Hashmaps: An Efficient Key-Value Storage Data Structure

Hashmaps: An Efficient Key-Value Storage Data Structure

Hashmaps, also known as dictionaries or associative arrays, are a fundamental data structure in computer science. They provide fast access to data by associating keys with values using a hash function. In this blog post, we will explore the concept of hashmaps, their advantages, and how to implement a hashmap in Python.

Understanding Hashmaps:
A hashmap is a collection of key-value pairs, where each key is unique. It utilizes a hash function to map keys to specific indexes in an underlying array, allowing for constant-time retrieval, insertion, and deletion operations. This makes hashmaps a powerful tool for solving a wide range of problems efficiently.

Implementing a Hashmap in Python:
Let’s dive into the implementation of a hashmap in Python. We’ll start by defining a HashMap class that encapsulates the necessary functionality.

class HashMap:
    def __init__(self):
        self.size = 16  # Initial size of the underlying array
        self.buckets = [[] for _ in range(self.size)]  # List of buckets, each containing key-value pairs

    def _hash(self, key):
        return hash(key) % self.size  # Hash function to determine the index of a key in the array

    def put(self, key, value):
        index = self._hash(key)
        bucket = self.buckets[index]

        for i, (existing_key, existing_value) in enumerate(bucket):
            if existing_key == key:
                bucket[i] = (key, value)  # Update the value if the key already exists
                return

        bucket.append((key, value))  # Add the key-value pair to the bucket

    def get(self, key):
        index = self._hash(key)
        bucket = self.buckets[index]

        for existing_key, value in bucket:
            if existing_key == key:
                return value

        raise KeyError(f"Key '{key}' not found")

    def remove(self, key):
        index = self._hash(key)
        bucket = self.buckets[index]

        for i, (existing_key, _) in enumerate(bucket):
            if existing_key == key:
                del bucket[i]  # Remove the key-value pair from the bucket
                return

        raise KeyError(f"Key '{key}' not found")

Using the Hashtable:
Now that we have our Hashtable class, let’s see how we can use it:

# Creating a hashmap
hashmap = {}

# Adding key-value pairs to the hashmap
hashmap["apple"] = 5
hashmap["banana"] = 10
hashmap["orange"] = 7

# Accessing values by key
print(hashmap["apple"])  # Output: 5

# Updating a value
hashmap["banana"] = 15

# Removing a key-value pair
del hashmap["orange"]

# Checking if a key exists
if "banana" in hashmap:
    print("Key 'banana' exists in the hashmap")

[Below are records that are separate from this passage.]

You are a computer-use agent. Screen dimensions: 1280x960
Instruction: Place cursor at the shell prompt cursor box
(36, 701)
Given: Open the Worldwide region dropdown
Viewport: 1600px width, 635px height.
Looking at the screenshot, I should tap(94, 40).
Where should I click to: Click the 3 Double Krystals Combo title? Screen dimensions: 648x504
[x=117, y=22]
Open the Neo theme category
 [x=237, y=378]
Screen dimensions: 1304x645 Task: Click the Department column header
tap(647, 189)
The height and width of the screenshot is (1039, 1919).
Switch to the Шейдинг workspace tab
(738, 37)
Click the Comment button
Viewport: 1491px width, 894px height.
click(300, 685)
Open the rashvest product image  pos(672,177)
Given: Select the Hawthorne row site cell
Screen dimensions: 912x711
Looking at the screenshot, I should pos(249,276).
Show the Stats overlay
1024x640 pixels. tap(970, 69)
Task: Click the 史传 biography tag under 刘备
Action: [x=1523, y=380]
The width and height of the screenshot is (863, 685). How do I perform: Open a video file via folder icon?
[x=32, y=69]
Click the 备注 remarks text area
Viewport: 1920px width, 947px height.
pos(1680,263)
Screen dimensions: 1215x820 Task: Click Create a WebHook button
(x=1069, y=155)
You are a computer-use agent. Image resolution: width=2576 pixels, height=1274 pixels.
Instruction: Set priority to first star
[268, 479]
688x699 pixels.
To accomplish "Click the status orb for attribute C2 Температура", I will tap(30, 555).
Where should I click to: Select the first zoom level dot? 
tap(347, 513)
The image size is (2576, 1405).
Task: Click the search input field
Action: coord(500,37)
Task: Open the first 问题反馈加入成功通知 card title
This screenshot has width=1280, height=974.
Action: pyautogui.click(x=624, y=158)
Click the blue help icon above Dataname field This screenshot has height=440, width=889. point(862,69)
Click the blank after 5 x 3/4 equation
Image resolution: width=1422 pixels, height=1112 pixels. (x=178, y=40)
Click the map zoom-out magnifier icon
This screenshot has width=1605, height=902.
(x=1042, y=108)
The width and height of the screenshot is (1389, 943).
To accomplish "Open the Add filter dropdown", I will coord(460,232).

# Getting the number of key-value pairs
size = len(hashmap)
print("Size of hashmap:", size)

# Iterating over keys
for key in hashmap:
    print(key, "->", hashmap[key])

Advantages of Hashmaps:
Fast Retrieval: Hashmaps provide constant-time access to values based on their keys, regardless of the size of the dataset.
Efficient Insertion and Deletion: Hashmaps offer efficient insertion and deletion operations, making them suitable for dynamic data structures.
Flexible Key Types: Hashmaps can handle various types of keys, including strings, integers, and custom objects.
Key-Value Association: Hashmaps allow for easy association of values with their corresponding keys, enabling intuitive data organization.
Widely Used: Hashmaps are extensively used in various domains, including databases, caching mechanisms, language implementations, and algorithm design.

Disadvantages of Hashmaps:
Hash Collisions: Hashmaps may encounter collisions when different keys produce the same hash value, requiring additional handling and potentially impacting performance.
Memory Overhead: Hashmaps consume additional memory to store the underlying array and handle potential collisions, which can be a concern for large datasets.
Order Unpredictability: Hashmaps do not guarantee a specific order of iteration over keys, which may not be desirable in certain use cases.

Time Complexity:
Average case:
Insertion: O(1) Deletion: O(1) Lookup: O(1)

Worst case:
Insertion: O(n) Deletion: O(n) Lookup: O(n)

Space Complexity: O(n), where n is the number of elements stored in the hashtable.